Renal cortical necrosis (black arrows)
54.2.4 Acute Pyelonephritis and Renal Abscess
The diagnosis of acute pyelonephritis is based on clinical data, and imaging is usually not necessary. This can be employed when clinical improvement is not observed during therapeutic observation or when a renal abscess is suspected. Gray-scale sonography is not diagnostic or shows nonspecific signs. At CEUS, the involved parenchyma appears as a hypoperfused area of triangular shape (Fig. 54.6) . The renal abscess is characterized as a hypoechoic area with peripheral contrast enhancement (Fig. 54.7).
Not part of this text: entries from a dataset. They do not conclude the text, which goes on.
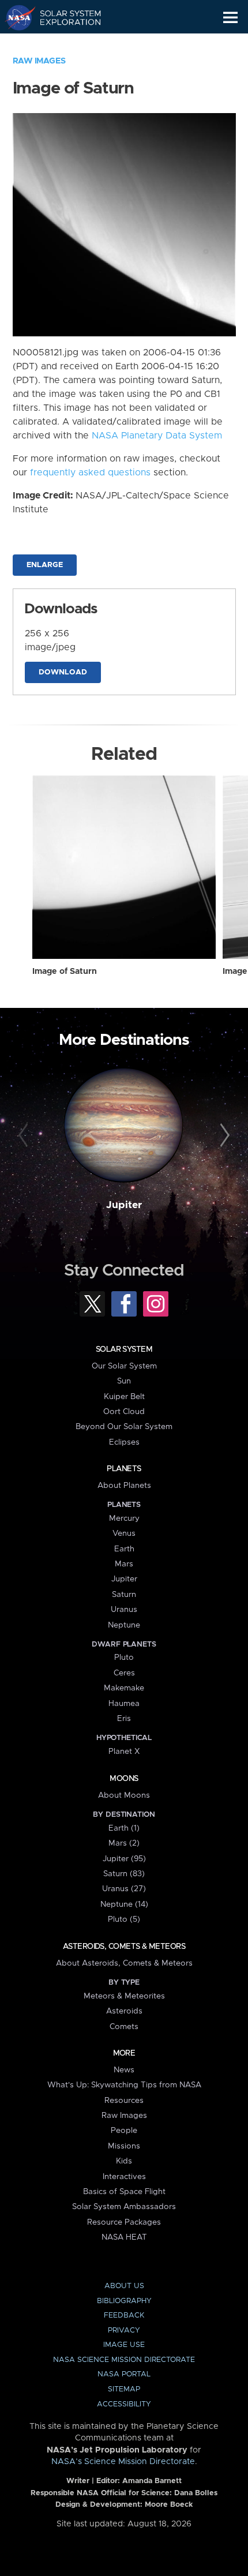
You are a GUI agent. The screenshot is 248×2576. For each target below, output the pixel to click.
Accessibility (124, 2404)
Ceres (124, 1673)
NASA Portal (124, 2374)
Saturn (124, 1595)
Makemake (124, 1688)
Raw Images (39, 61)
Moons (124, 1779)
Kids (124, 2161)
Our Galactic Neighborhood (64, 44)
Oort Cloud (124, 1412)
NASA (15, 17)
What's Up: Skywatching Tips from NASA (124, 2085)
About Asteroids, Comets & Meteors (124, 1963)
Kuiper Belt (124, 1397)
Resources (124, 2101)
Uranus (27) (124, 1889)
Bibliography (124, 2301)
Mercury (124, 1518)
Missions (124, 2146)
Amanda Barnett (152, 2481)
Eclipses (124, 1442)
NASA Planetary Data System (157, 435)
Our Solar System (124, 1366)
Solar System (124, 1349)
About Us (124, 2286)
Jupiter (124, 1205)
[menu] (230, 18)
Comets (124, 2027)
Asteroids (124, 2011)
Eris (124, 1719)
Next (222, 1136)
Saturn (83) (124, 1874)
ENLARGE (45, 565)
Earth (124, 1549)
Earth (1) (124, 1828)
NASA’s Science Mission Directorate (123, 2462)
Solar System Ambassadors (124, 2207)
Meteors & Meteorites (124, 1996)
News (124, 2070)
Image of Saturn (64, 972)
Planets (124, 1469)
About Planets (124, 1486)
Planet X (124, 1752)
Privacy (124, 2330)
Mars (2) (124, 1843)
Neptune (124, 1625)
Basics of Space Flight (124, 2192)
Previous (25, 1136)
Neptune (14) (124, 1904)
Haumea (124, 1704)
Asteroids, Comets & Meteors (124, 1947)
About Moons (124, 1795)
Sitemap (124, 2389)
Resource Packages (124, 2222)
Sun (124, 1381)
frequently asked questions (90, 472)
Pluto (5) (124, 1919)
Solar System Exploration (64, 17)
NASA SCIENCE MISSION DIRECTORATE (124, 2360)
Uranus (124, 1610)
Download (63, 672)
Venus (124, 1533)
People (124, 2131)
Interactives (124, 2177)
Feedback (124, 2315)
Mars (124, 1564)
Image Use (124, 2345)
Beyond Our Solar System (124, 1427)
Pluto (124, 1657)
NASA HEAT (124, 2237)
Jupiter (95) (124, 1859)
Acute pyelonephritis visible as hypoechoic area (arrowheads)
54.2.5 Renal Trauma
UCAs can be used in trauma with the aim to detect posttraumatic lesions of abdominal organs not visible on gray-scale sonography . Kidney traumatic lesions show a reduced or absent contrast enhancement, appearing as hypo- or anechoic lesions. Parenchymal changes are more evident in the venous phase, even if they can be detected in all the phases of contrast flow. Parenchymal lacerations appear as hypo-anechoic areas with well-defined margins, while contusions appear as hypo-anechoic areas with shading margins (Fig. 54.8). In subcapsular renal hematomas, an anechoic fluid collection can be seen around the kidney’s profile. In hematuria with persistent bleeding, CEUS is able to detect bubbles flowing into the hematoma, easily identified in the arterial phase of the examination. Traumatic lesions of the main arterial vessels are characterized by absence of typical contrast enhancement of the renal parenchyma. The lesions of the excretory tract cannot be detected with CEUS, because the bubbles are not filtered by the glomeruli and do not pass in the urinary tract. Other imaging techniques are necessary to identify lesions when they are clinically suspected.
Renal trauma with fracture of the posterior labrum (black arrows) (a) confirmed at CT (white arrow) (b)
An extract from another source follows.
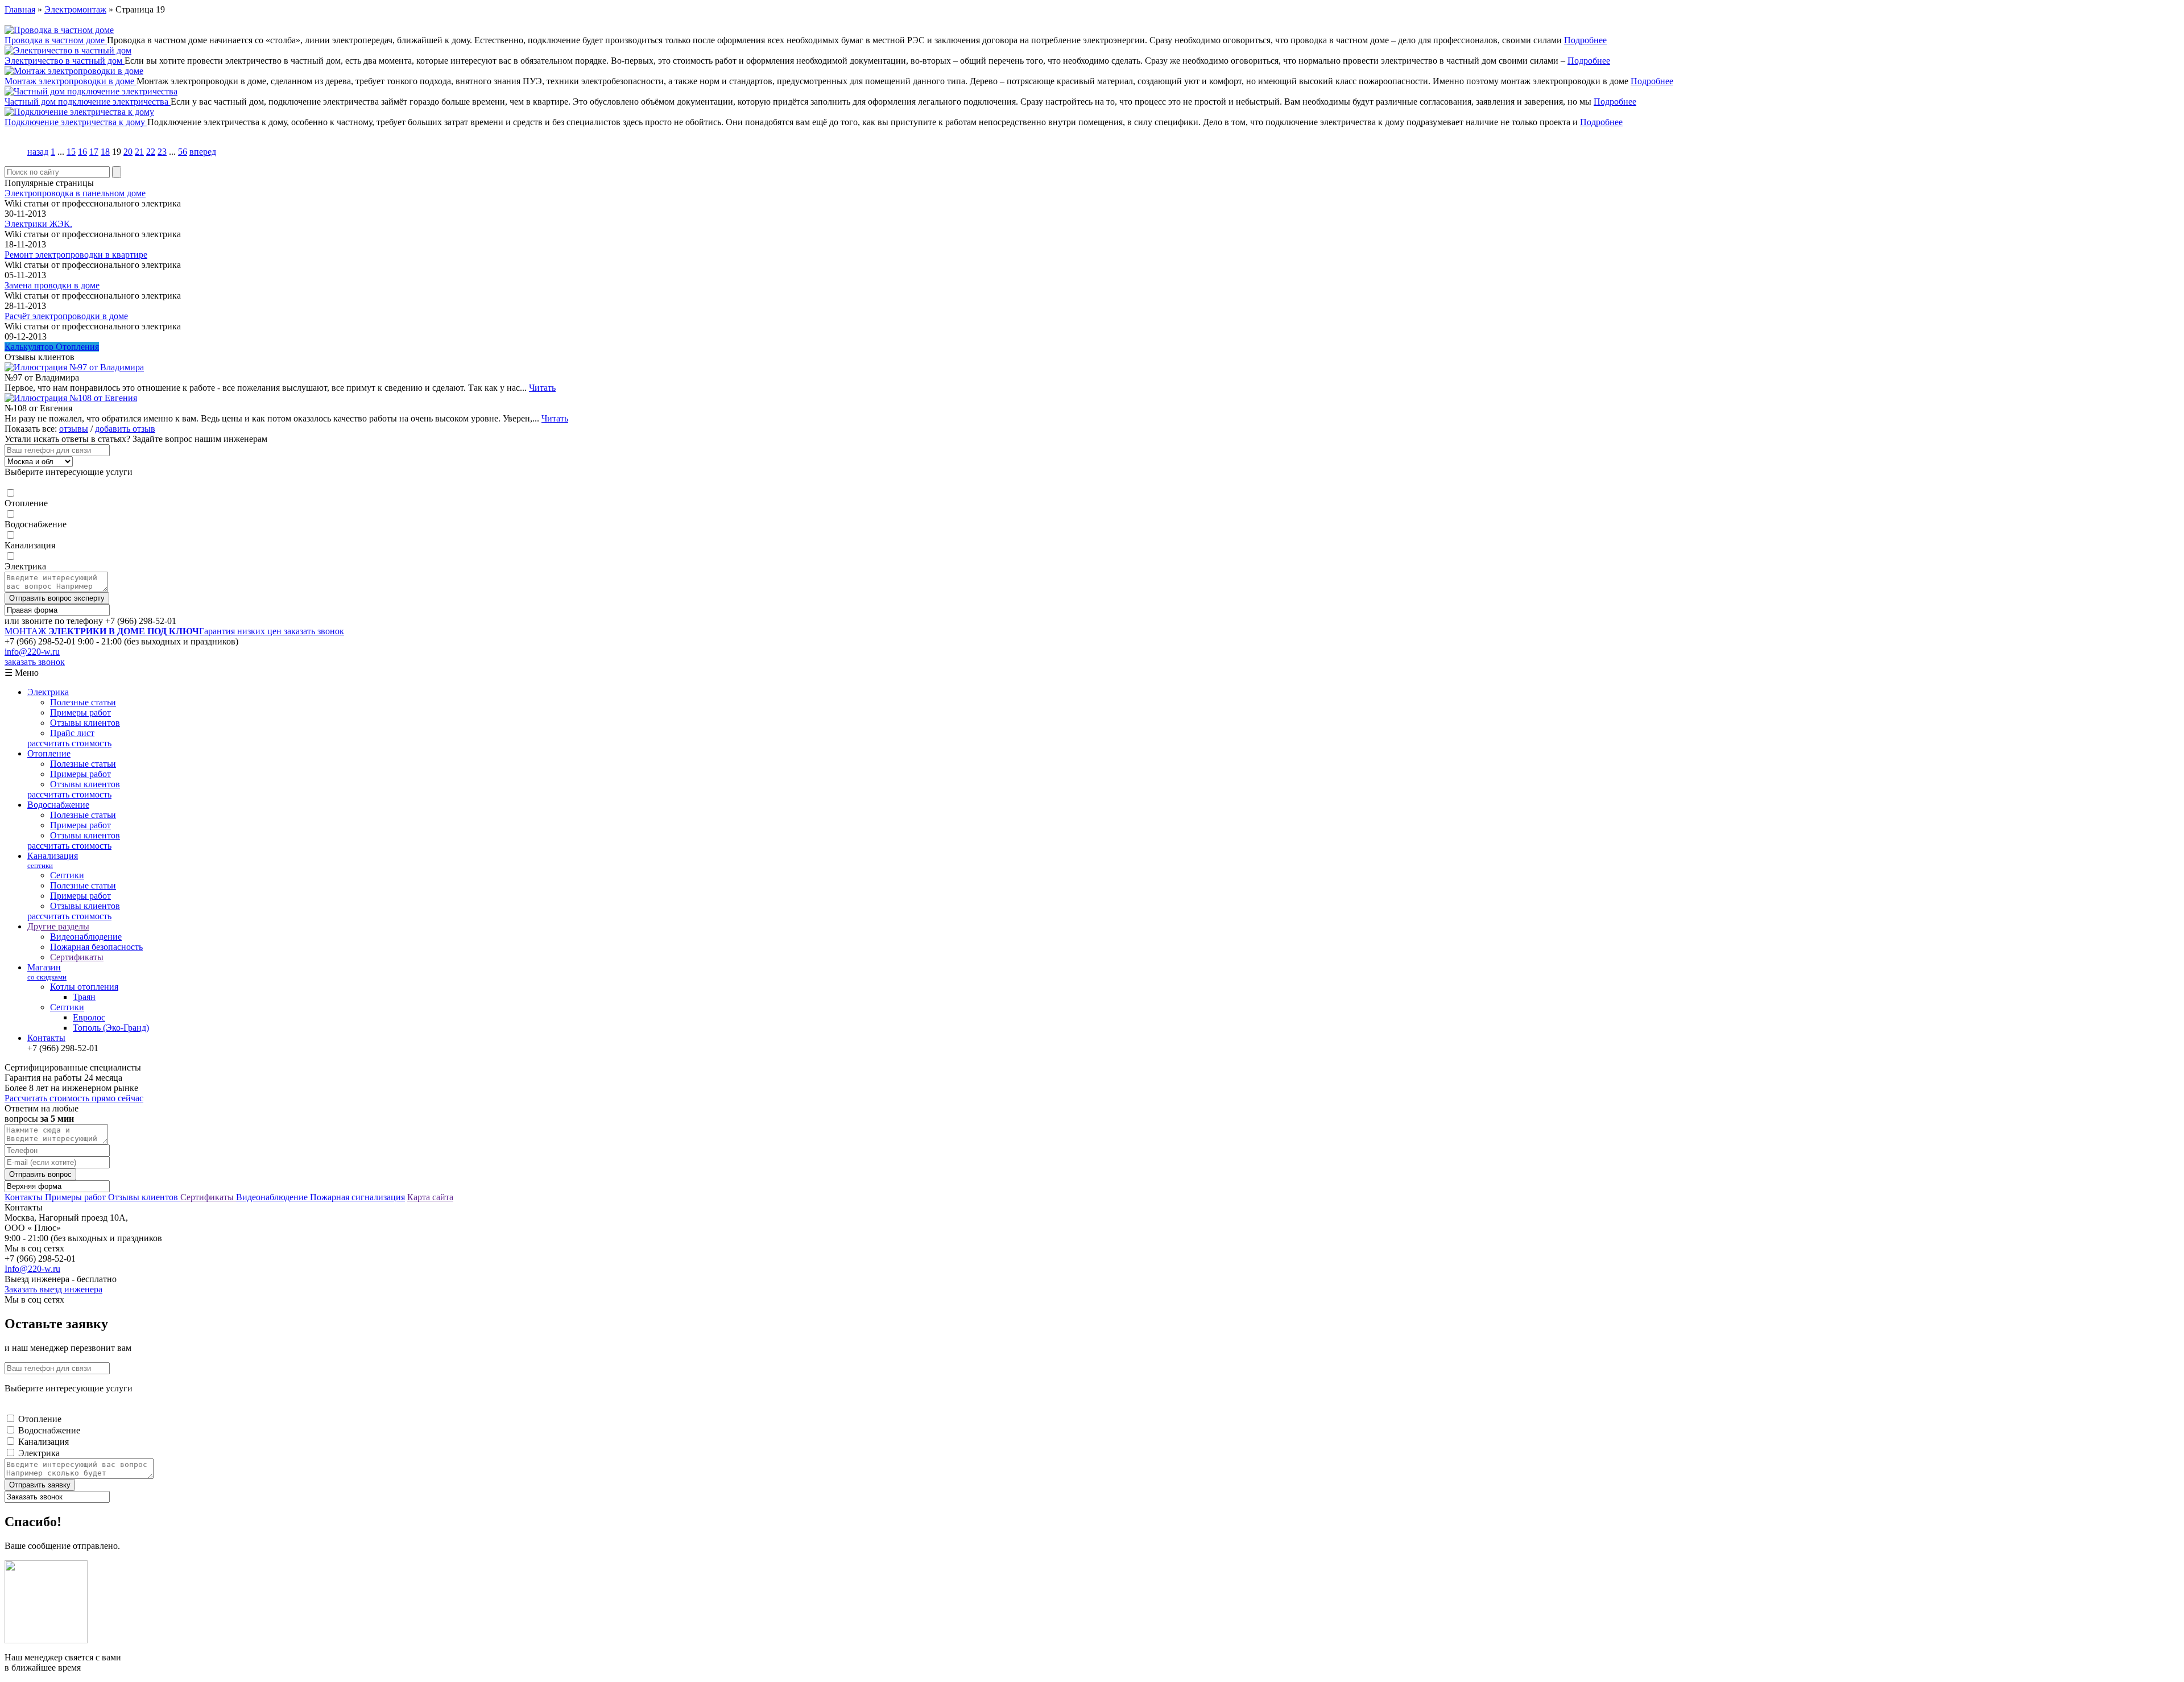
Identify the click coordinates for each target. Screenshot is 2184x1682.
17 (93, 151)
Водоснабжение (36, 524)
54.3 Vesicoureteral Reflux
The urine reflux from bladder into the upper urinary tract can be unilateral or bilateral and is secondary to congenital or acquired anatomical or functional anomaly of the ureterovesical junction. The vesicoureteral reflux (VUR) is the most common urologic pathology in children, and it is observed in 1–2% of all pediatric population and in 30–40% of children with urinary tract infections. VUR is the main cause of chronic renal damage in infancy. The cystosonography (bladder sonography with retrograde contrast introduction), named also voiding urosonography (VUS), is performed after bladder catheterization and subsequent transcatheter introduction of the US contrast . Preliminary baseline urinary tract (kidney and bladder) sonography is mandatory to detect possible pathology, followed by endovesical infusion of saline solution and the contrast medium. For this type of investigation, a concentration of 0.5/100 ml of UCA is used. Real-time observation and video registration are mandatory to document the bladder distension and the bubbles’ flow into the ureters and renal pelvis. This observation must be performed during the filling phase and during voiding (Fig. 54.9). With CEUS, it can be applied the International Reflux System for the radiology voiding cystourethrography. Based on the grade of distension of the upper urinary tract, five grades of VUR are recognized.